From 2007 to 2008, copayments for families at 100 percent of poverty increased as a percentage of income in six states, remained the same in thirty-eight states, and decreased in seven states.  For families at 150 percent of poverty, copayments declined in eight states, remained the same in 31 states, and increased in five states.  In six states, a family at 150 percent of poverty was not eligible for child care assistance in either 2007 or 2008, and in one state, a family at this income level was not eligible in 2007.”

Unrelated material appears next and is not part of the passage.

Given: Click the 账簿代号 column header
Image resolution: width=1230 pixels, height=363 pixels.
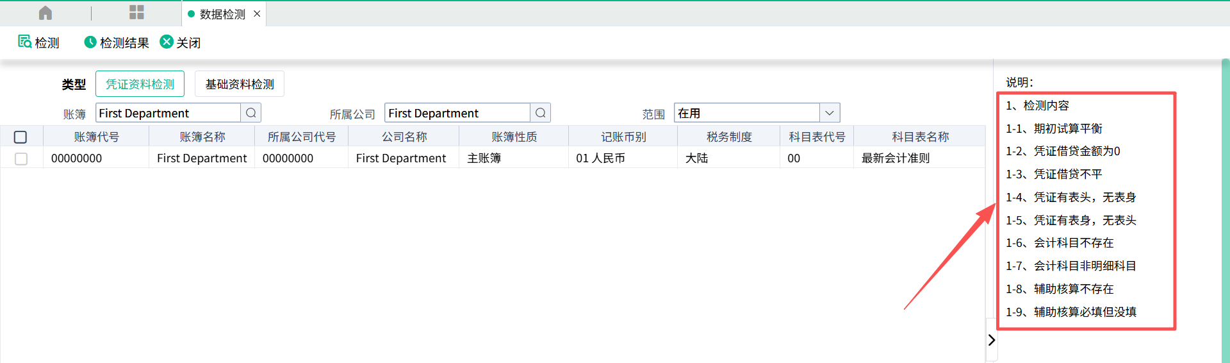Looking at the screenshot, I should coord(96,137).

To view the full report, click here: http://www.nwlc.org/pdf/StateChildCareAssistancePoliciesReport08.pdf

5. Trends in the Characteristics of Women Obtaining Abortions, 1974 to 2004

Stanley K. Henshaw and Kathryn Kost
Guttmacher Institute
August/September 2008

“Abortion statistics for 1973 are known to be incomplete, as legal abortion services had just been introduced and not all abortion providers could be identified. Our analysis [therefore focuses] on the 31-year period from 1974 through 2004. In the analysis of trends for population subgroups, we examine estimates at five-year intervals,
beginning in 1974.

There are several ways to measure trends in characteristics of abortion patients, and each measure provides a different analytic tool for assessing changes in abortion behaviors. This analysis examines four measures: frequency, or percentage, of all abortions by population subgroup in a given year; abortion rates; total abortion rates; and abortion ratios.

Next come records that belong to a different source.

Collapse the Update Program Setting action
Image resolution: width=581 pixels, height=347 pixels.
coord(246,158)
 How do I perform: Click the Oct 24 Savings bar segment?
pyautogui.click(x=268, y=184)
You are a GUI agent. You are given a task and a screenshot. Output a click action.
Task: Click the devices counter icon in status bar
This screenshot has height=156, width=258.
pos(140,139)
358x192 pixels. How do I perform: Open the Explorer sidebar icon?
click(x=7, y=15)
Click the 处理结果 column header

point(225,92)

[...W]e give the percentage change in the numbers, rates and ratios for two time periods to examine changes in the years following legalization of abortion (1974–1989) and in a more recent time period (1989–2004).

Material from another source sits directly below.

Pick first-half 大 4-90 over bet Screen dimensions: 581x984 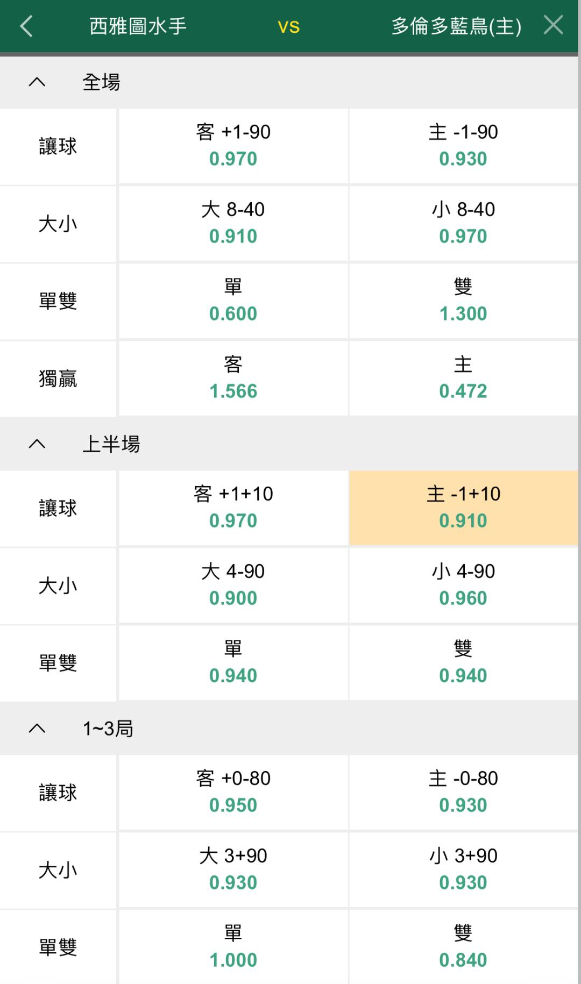[x=233, y=585]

At the end of this report are tables with state-level measures of abortion, including number and rate of abortions by state in which the abortion occurred, rate by state of the woman’s residence, the number of providers in each state, proportion of counties in each state without a provider and proportion of women in each state living in a county without a provider. These measures are provided for each year from 1973 to 2005, if available.”

“Highlights:

  • Overall rates of abortion in the United States peaked soon after the procedure was legalized in 1973, remained fairly constant through the 1980s, and have declined steadily since then. However, the overall rate masks large differences and varying patterns across time for demographic subgroups.
  • A substantial drop in the abortion rates of teenagers and women aged 20–24 accounts for much of the overall decline from 1989 to 2004. During this period, the abortion rate of women in their 30s changed little, while the rate of women aged 40 or older increased.
  • The majority of abortions (57%) are obtained by women in their 20s. Minors account for fewer than 7% of all abortions.
  • Abortion is far more common among unmarried women than married women, although rates for both groups have dropped significantly in the past 15 years.
  • Abortion rates for all racial and ethnic groups have declined recently. The rates now range from 11 per 1,000 for non-Hispanic white women to 28 per 1,000 for Hispanic women and 50 per 1,000 for black women. The widely varying rates reflect differing patterns of contraceptive use, pregnancy and childbearing.
  • Black women account for 37% of abortions, non-Hispanic white women for 34%, Hispanic women 22% and women of other races 8%.
  • Most abortions occur before nine weeks’ gestation, and the proportion of very early abortions (<7 weeks) has increased substantially since 1994. The proportion of abortions performed after 12 weeks of pregnancy has changed little, and fewer than 0.2% take place after 24 weeks.
  • In 2004, 60% of women having abortions already had children, up from 50% in 1989.
  • Although 47% of abortions are obtained by women who have had a prior abortion, the proportion of second and subsequent abortions has recently begun to fall. There is no evidence that abortion is being used as a primary method of birth control.
  • Further research on abortion in the United States should focus on the circumstances facing women in the groups with the highest rates of unintended pregnancy and abortion.”